En un orden global en plena crisis sistémica, la política exterior no puede estar alejada de esta dinámica y la disciplina de la Relaciones Internacionales necesita de un replanteo de su ontología, su epistemología y su método, en tanto muchas veces se intenta hacer pasar la realidad por categorías que ya no la explican.

¿Cómo es posible que ante la madurez de nuestra disciplina podamos contar con no menos de diez teorizaciones actuales para intentar comprender la “realidad internacional”? Como lo hemos manifestado, una explicación matricial consistente es el concepto de interdependencia hegemónica cuadrangular que configura una hegemonía compartida.

Dentro de este “orden global líquido” aún sin un consenso que lo comprenda, se establecen robustas y tensionales propuesta de cómo debería construirse una política exterior para navegarlo. Sobre estos planteos, creemos que es necesario encontrar finalmente una estrategia de política exterior orientada al interés nacional estructural que es el desarrollo inclusivo en todas sus dimensiones. Esta política exterior para la Argentina se asienta en tres pilares: la inserción internacional, la autonomía estratégica y el modelo de desarrollo.

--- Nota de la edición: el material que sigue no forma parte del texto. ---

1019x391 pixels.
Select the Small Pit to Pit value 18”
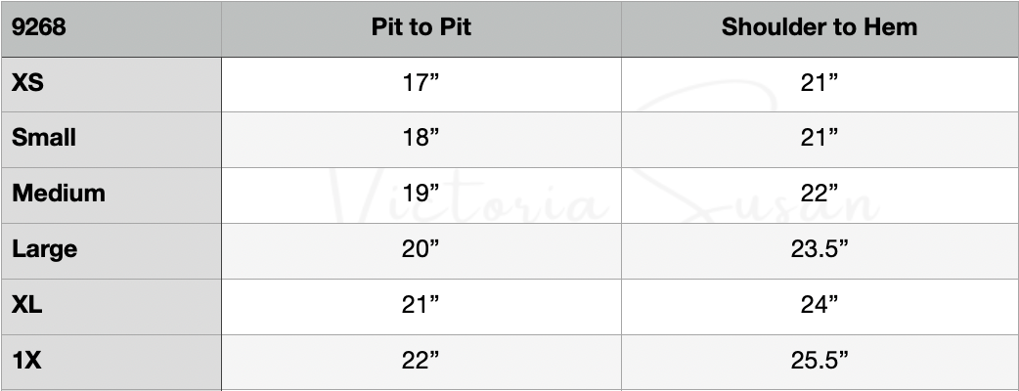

Para llevarla adelante la hemos denominado realismo neodesarrollista que parte del reconocimiento de un orden global con claras jerarquías hegemónicas no deseadas pero reales, con poder sustantivo para imponer reglas y sostener las instituciones multilaterales que se cuestionan.

A partir de este Sistema-Mundo desigual por su construcción histórica y estructural de poder político y económico, entendemos que la política exterior es una política de inserción internacional -dentro de un conjunto de políticas públicas- que conecta las dimensiones internas y externas (socio-política, coalicional, económica, defensa/seguridad, científico-tecnológica e ideológico-percepcional) para agregar valor en cada una de ellas, orientadas a incentivar y fortalecer un desarrollo humano sustentable e inclusivo.

Esta asimetría de la economía política internacional condiciona lo que un país como la Argentina puede hacer. Ignorarla produce un voluntarismo en contra del pueblo que la padece, aceptarla como destino genera una resignación connivente.

En este sentido, el realismo neodesarrollista se orienta al bienestar de sus destinatarios, que son los ciudadanos dentro de un acuerdo social-democrático, un estado de derecho y un estado de bienestar.

Sobre esta definición estamos desarrollando un Índice de Política Exterior y Desarrollo (IPED) que intenta llenar un vacío teórico-normativo, explicativo y de medición para responder a la pregunta de este artículo: una política exterior es exitosa cuando agrega valor al desarrollo inclusivo en cada una de las seis dimensiones de la interdependencia hegemónica cuadrangular y cuando ese valor queda instalado más allá del gobierno que lo produjo.

Esta matriz de dimensiones, variables e indicadores responde a una pregunta metodológica y normativa: ¿La política exterior potenció, mejoró y consolidó el desarrollo humano integral e inclusivo?

De manera inversa a las teorizaciones en desarrollo, entendemos que es el resultado mencionado el que define a la política exterior. Así, es una política exterior de desarrollo en tanto construye su finalidad como interés nacional estructural; es una política exterior rentística que agrega valor pero sin un desarrollo estructural; es una política exterior invalidante que puede tener una orientación altruista pero ninguna capacidad de ejecutarla; es una política exterior complaciente que no agrega valor ni preserva autonomía; o es una política exterior desacoplada.

Sobre estos ejes dialógicos y argumentales, pero sobre todo con una nueva epistemología y metodología, debemos repensar el orden global en transformación y nuestra inserción internacional en búsqueda del bienestar de los argentinos en su totalidad.